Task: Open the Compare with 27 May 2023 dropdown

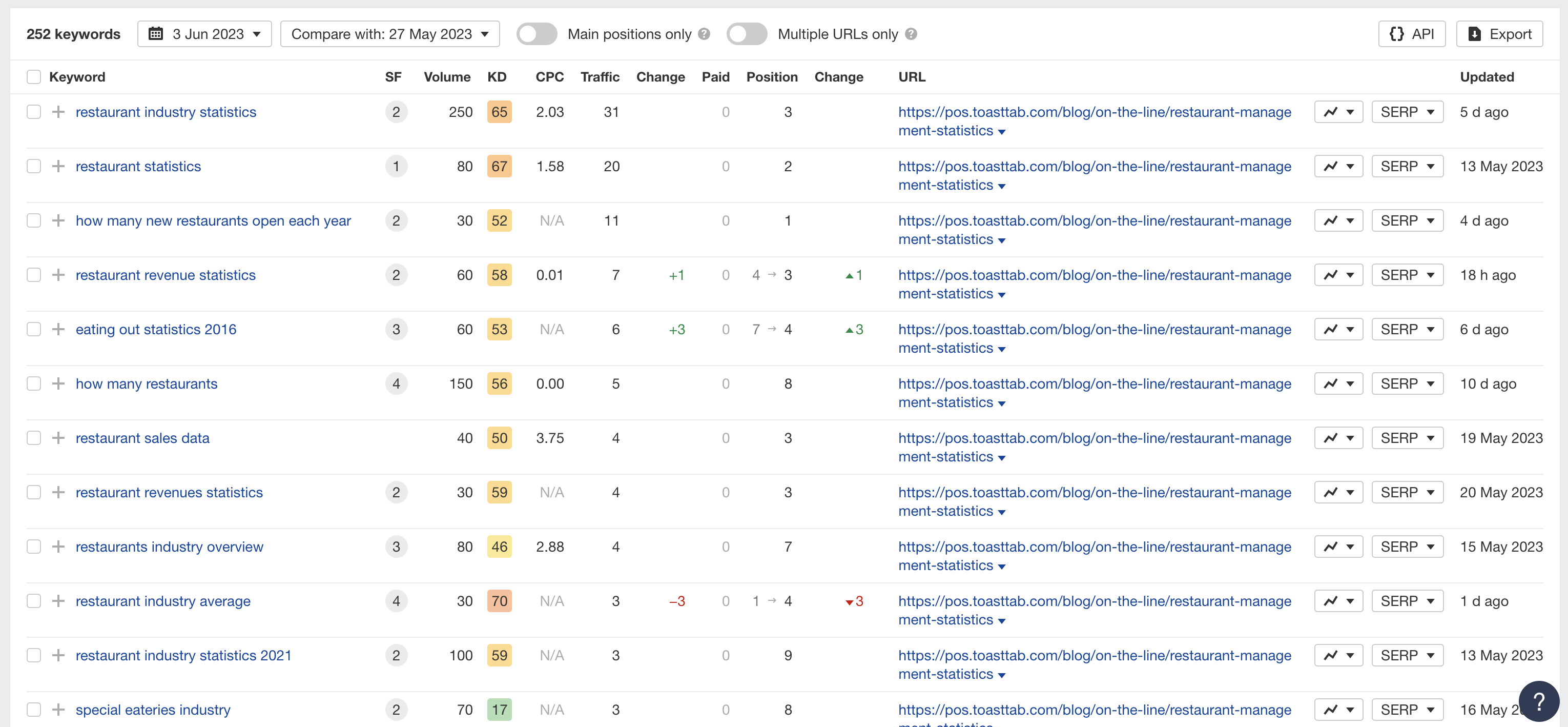Action: pos(391,34)
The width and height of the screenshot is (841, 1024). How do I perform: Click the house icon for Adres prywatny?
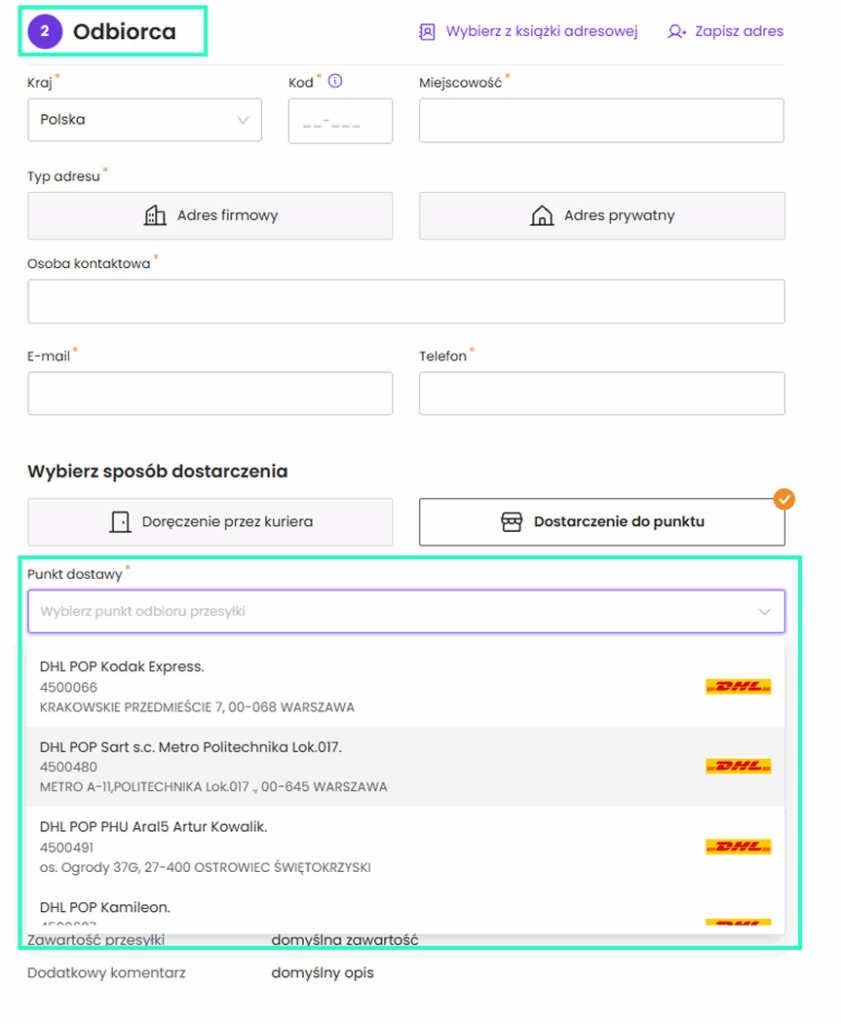pos(541,215)
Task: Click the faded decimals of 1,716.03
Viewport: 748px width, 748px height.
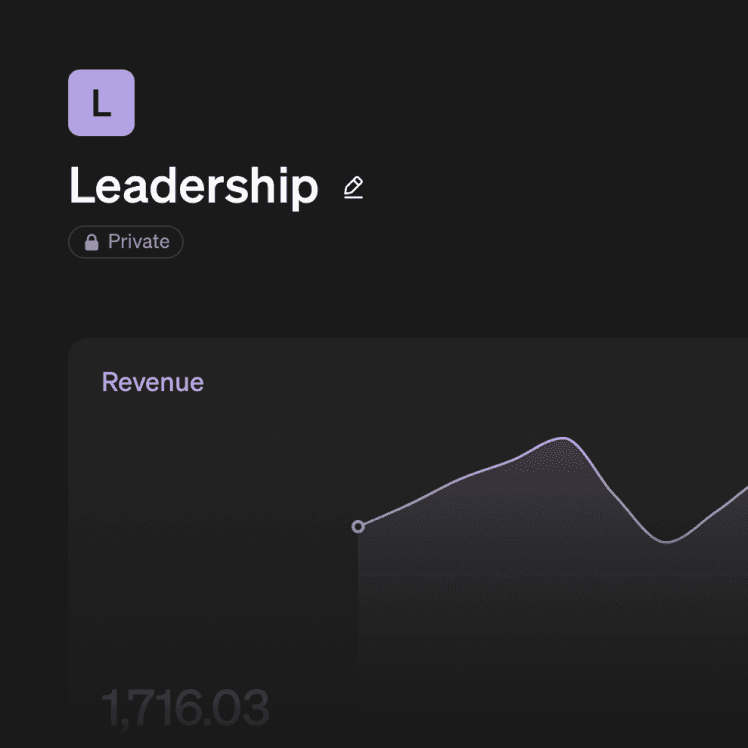Action: (238, 708)
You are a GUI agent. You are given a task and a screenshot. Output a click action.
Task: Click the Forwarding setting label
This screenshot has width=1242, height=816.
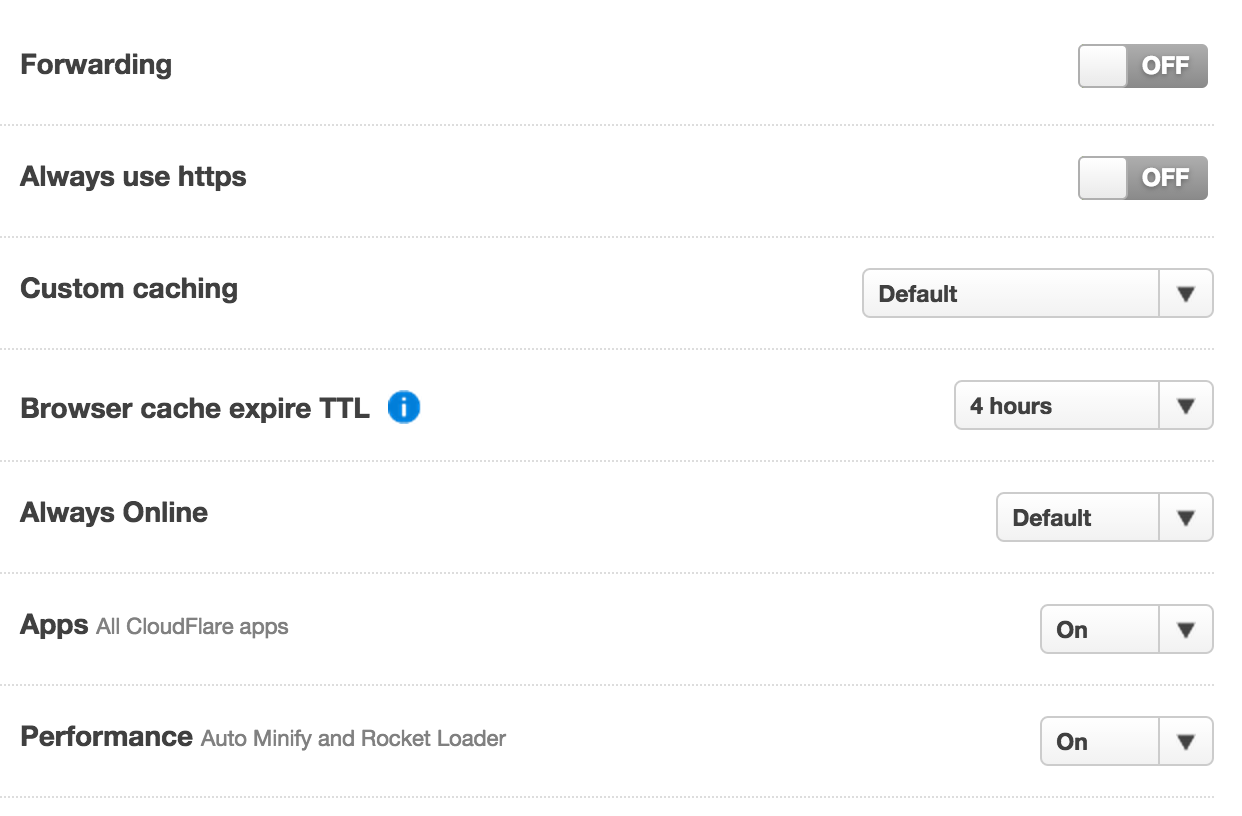pyautogui.click(x=96, y=65)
*-*-*
Please transcribe each entry exactly and exclude any image it contains.

_EXERCISE RESPONSE_
Task: Open the Compare with 27 May 2023 dropdown

Action: pos(391,34)
The width and height of the screenshot is (841, 1024). How do I perform: Click the house icon for Adres prywatny?
pos(541,215)
Task: Click the faded decimals of 1,716.03
Viewport: 748px width, 748px height.
Action: (238, 708)
You are a GUI agent. You are given a task and a screenshot. Output a click action.
Task: Click the Forwarding setting label
This screenshot has width=1242, height=816.
pyautogui.click(x=96, y=65)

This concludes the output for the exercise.